| Problem details |
Print verbatim the part of the records that opens with the line containing "The width and" and closes with the final line of the records, both ends included. Leave the pictures out.

| The data |
=-=-=

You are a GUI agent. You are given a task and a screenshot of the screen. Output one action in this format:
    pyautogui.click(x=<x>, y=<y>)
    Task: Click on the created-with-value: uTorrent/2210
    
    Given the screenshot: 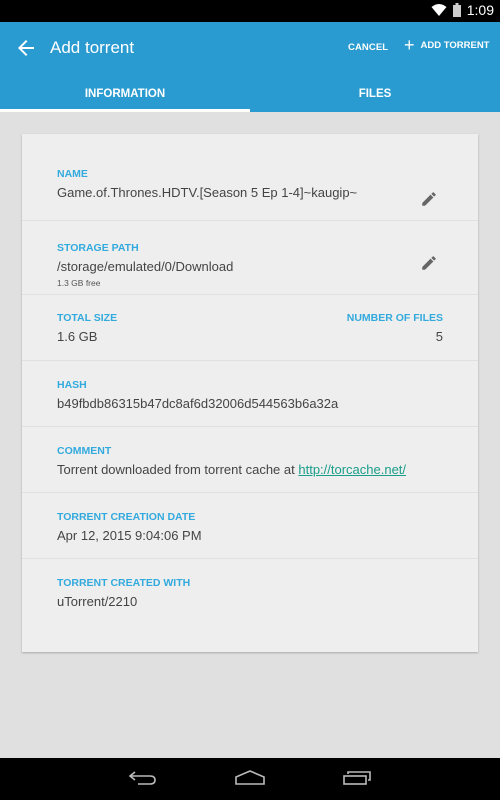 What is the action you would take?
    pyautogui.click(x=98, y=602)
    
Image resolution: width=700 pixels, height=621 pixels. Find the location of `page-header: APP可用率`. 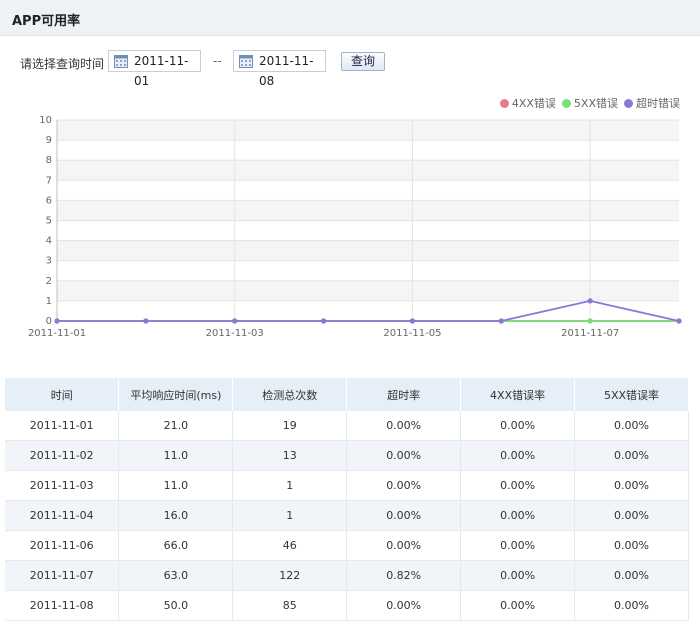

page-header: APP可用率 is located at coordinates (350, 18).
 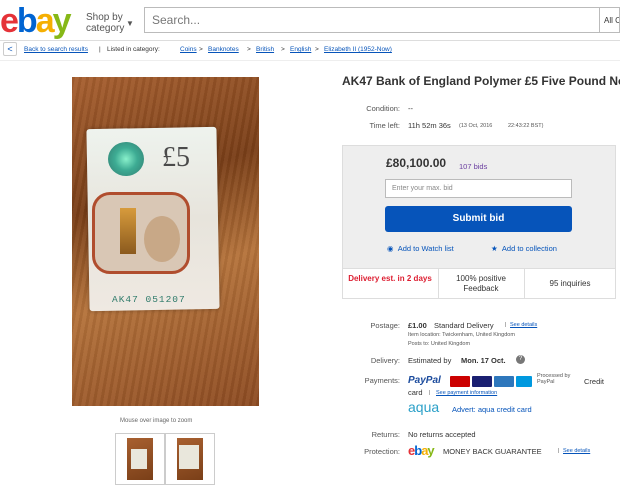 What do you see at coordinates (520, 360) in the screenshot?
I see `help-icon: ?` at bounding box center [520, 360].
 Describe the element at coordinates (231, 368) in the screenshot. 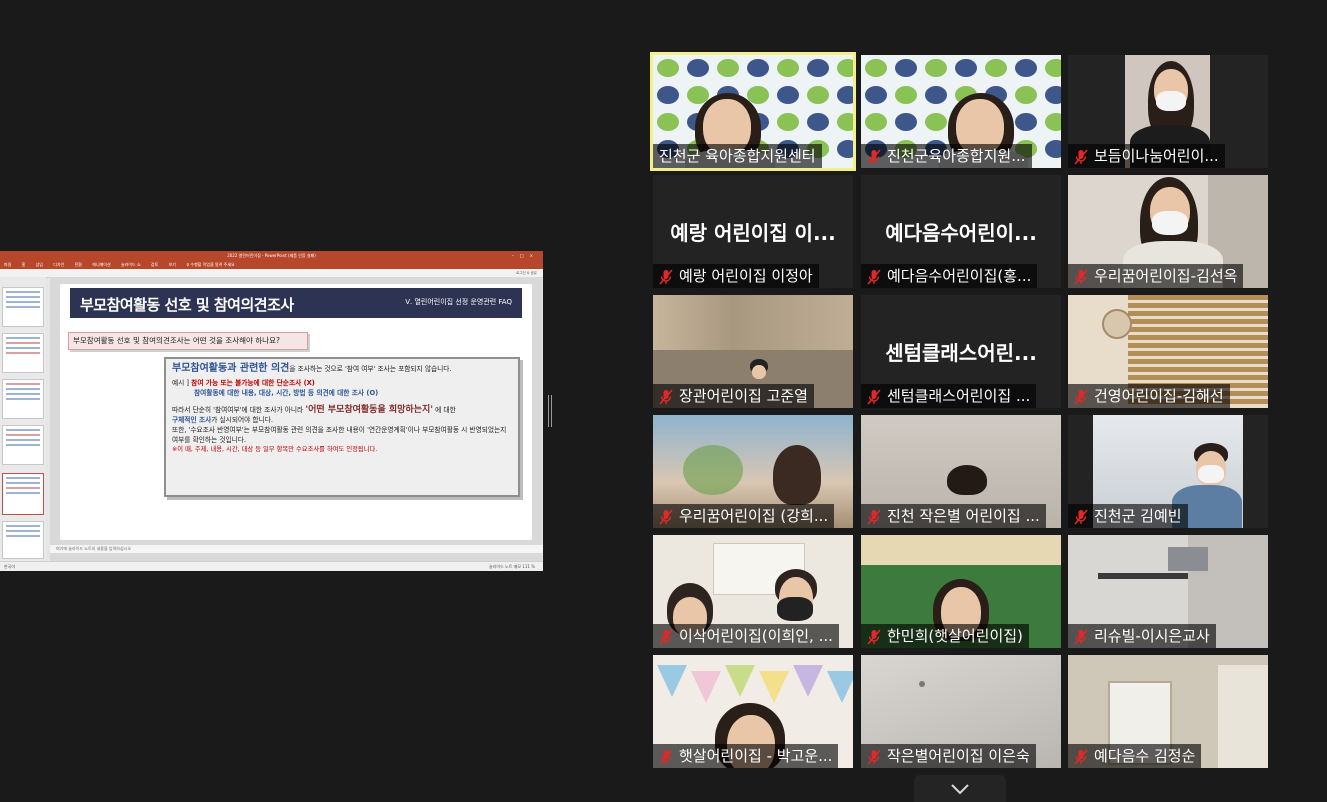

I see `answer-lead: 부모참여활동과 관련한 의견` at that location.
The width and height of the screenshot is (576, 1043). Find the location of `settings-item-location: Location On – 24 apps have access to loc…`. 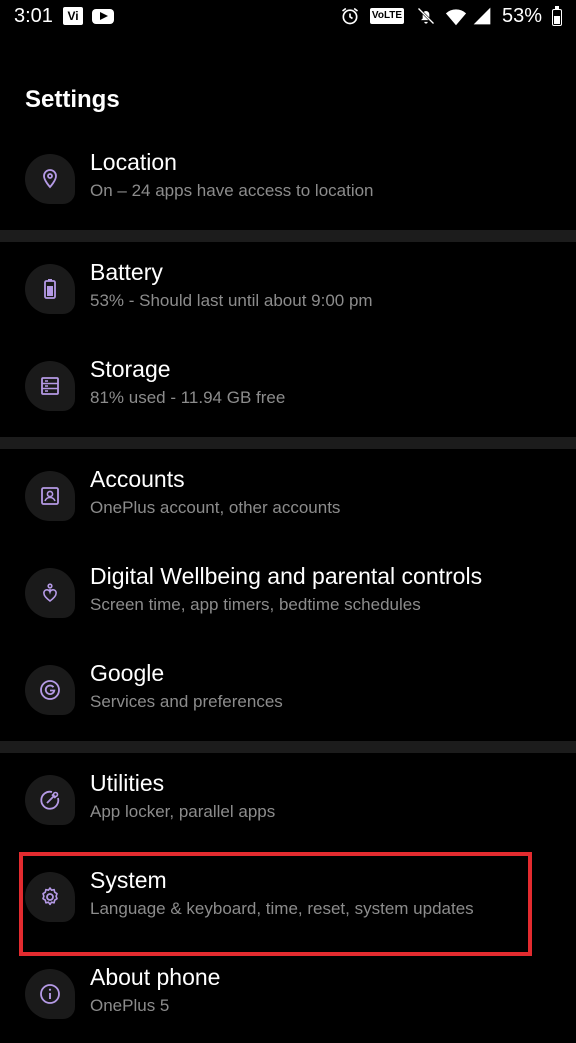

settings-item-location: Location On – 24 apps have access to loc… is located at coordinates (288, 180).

=-=-=

| Written reply |
The width and height of the screenshot is (576, 1043). Find the location of `settings-item-location: Location On – 24 apps have access to loc…`. 

settings-item-location: Location On – 24 apps have access to loc… is located at coordinates (288, 180).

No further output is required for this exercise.